Our love of diamonds and admiration of their fire and brilliance has been too many cuts of diamonds. Although we still see some of the oldest types of diamond cuts - like the round and emerald cut, more cuts today, some of them patented by their designers and hundreds of thousands of dollars in installation costs.

The most popular cut for a diamond ring is still the round brilliant. It was the 17th Century in Venice developed. It is always better when the raw crystal is in an octahedron formation. Although 50% of the stone is broken in the process, often two stones can be carved into an octahedron. More unusually shaped stones are used for fancy cuts like a marquise, pear or heart-shaped diamond. The first was 17 brilliant facets on the top of the stone and were called for two cups. This represents an improvement on the stone with 33 facets and is called Triple Brilliant.

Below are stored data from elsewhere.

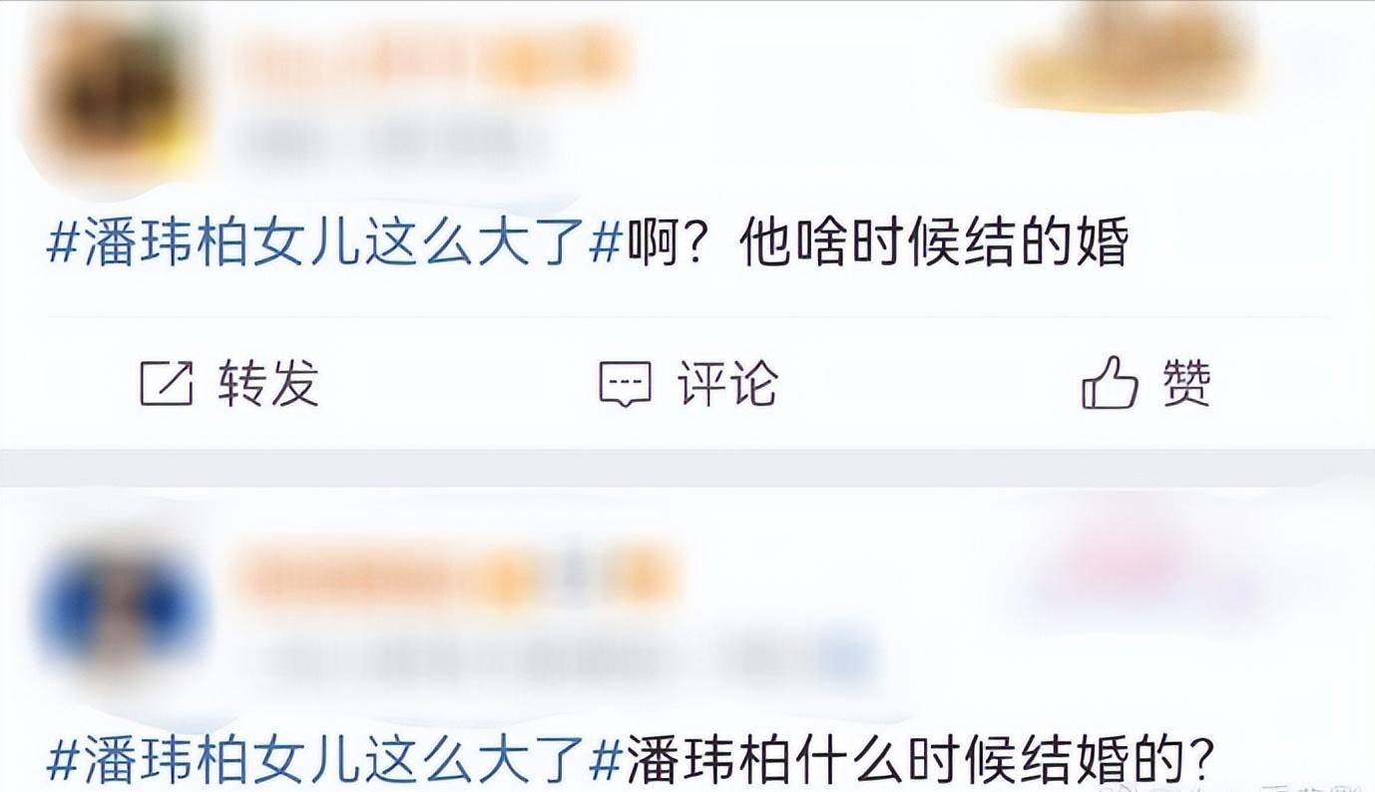Open first post text 啊？他啥时候结的婚

[x=878, y=244]
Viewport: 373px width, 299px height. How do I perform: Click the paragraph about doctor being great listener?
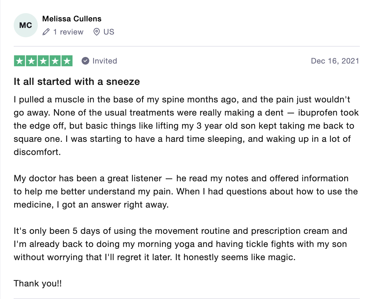coord(186,191)
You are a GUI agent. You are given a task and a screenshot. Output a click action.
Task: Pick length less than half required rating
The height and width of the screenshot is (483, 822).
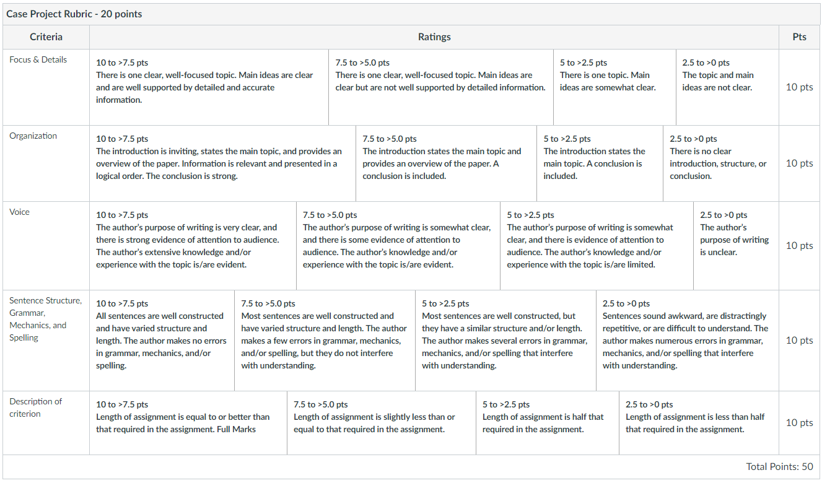pos(699,423)
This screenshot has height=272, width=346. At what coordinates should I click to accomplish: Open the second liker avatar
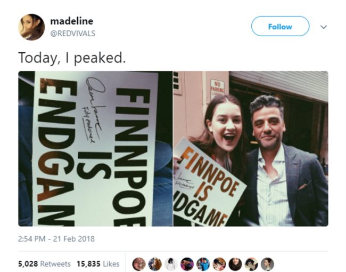click(155, 264)
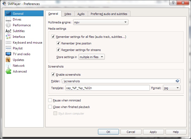Viewport: 191px width, 139px height.
Task: Click into the screenshot Template text field
Action: tap(108, 88)
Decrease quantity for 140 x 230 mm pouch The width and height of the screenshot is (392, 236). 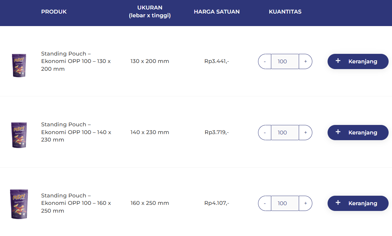[264, 133]
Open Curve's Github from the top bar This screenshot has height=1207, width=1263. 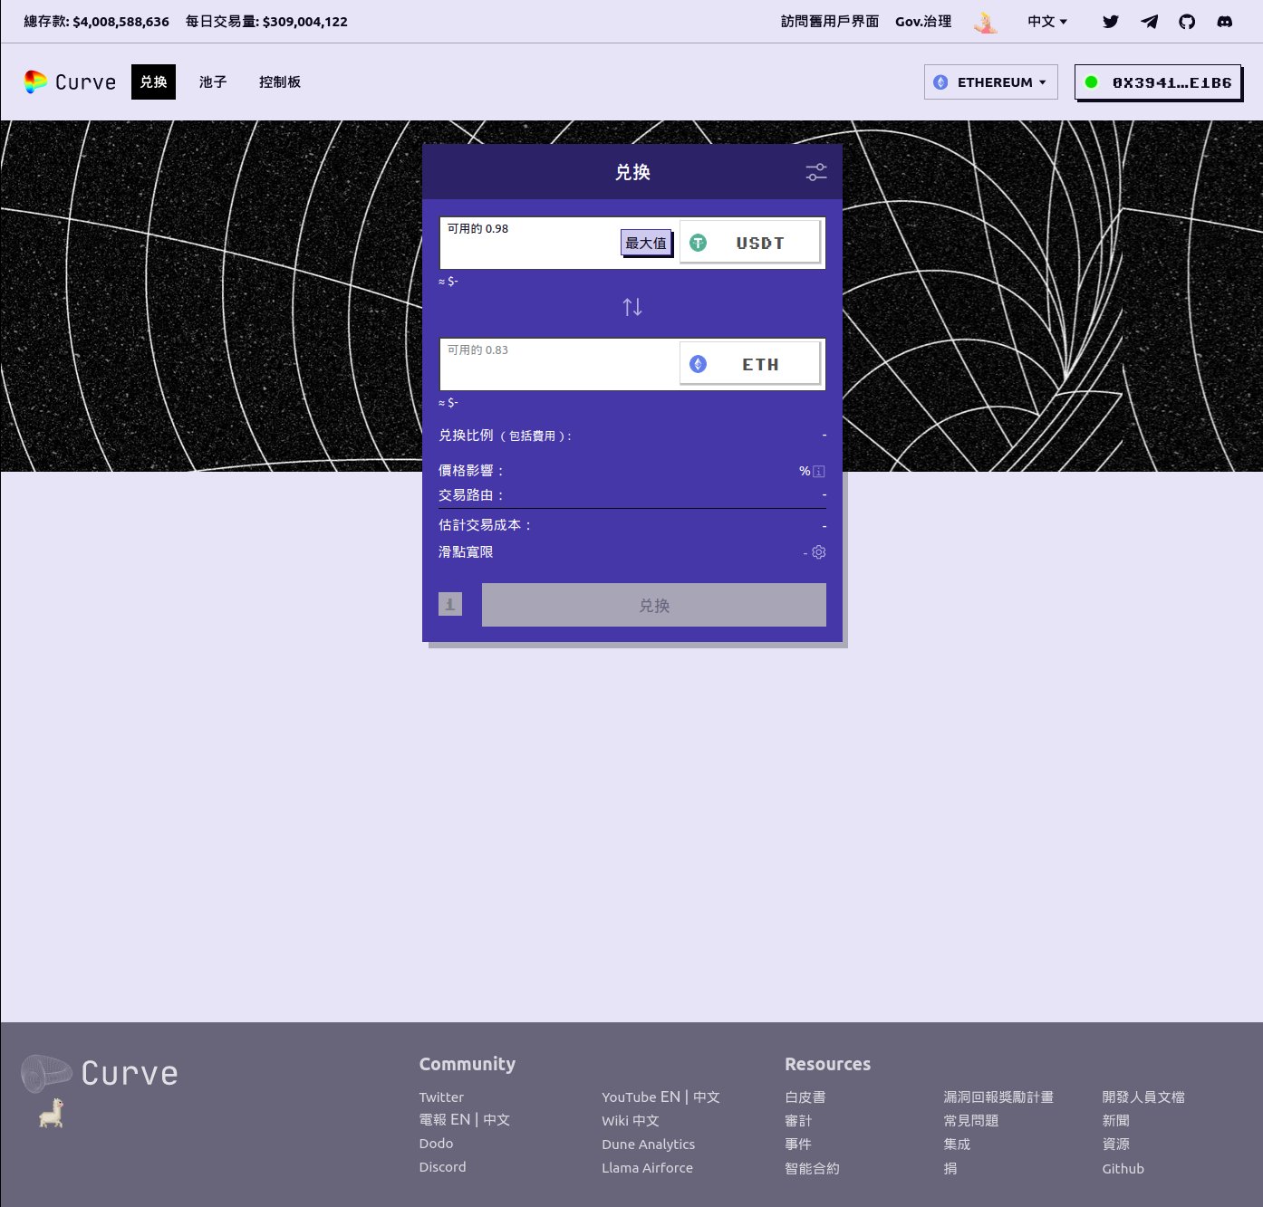(1188, 21)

In the 19th Century with the development of better tools for stone cutting, more innovations in diamond designs developed. In 1919, Marcel Tolkowsky combines the art of cutting with the science of light and refraction and published his book, Diamond Design. These relatively recent geometric calculations were the forerunner of much of diamond work today and led to a more accurate mathematical models of the technique to improve the fire and brilliance of diamonds.

There are now cuts such as princess cut, trillions, oval, pear and heart-shaped. Some stars innovative cutter or diamond-shaped butterfly! A patented cut, the Ashoka diamond, a rectangular section with rounded, polished stone and requires a three-carat or more. Diamond is a beautiful (and expensive). Tiffany has also called the diamond cutting patented Lucida cut. It is the lucky one whose fiancee is one of the coveted stones!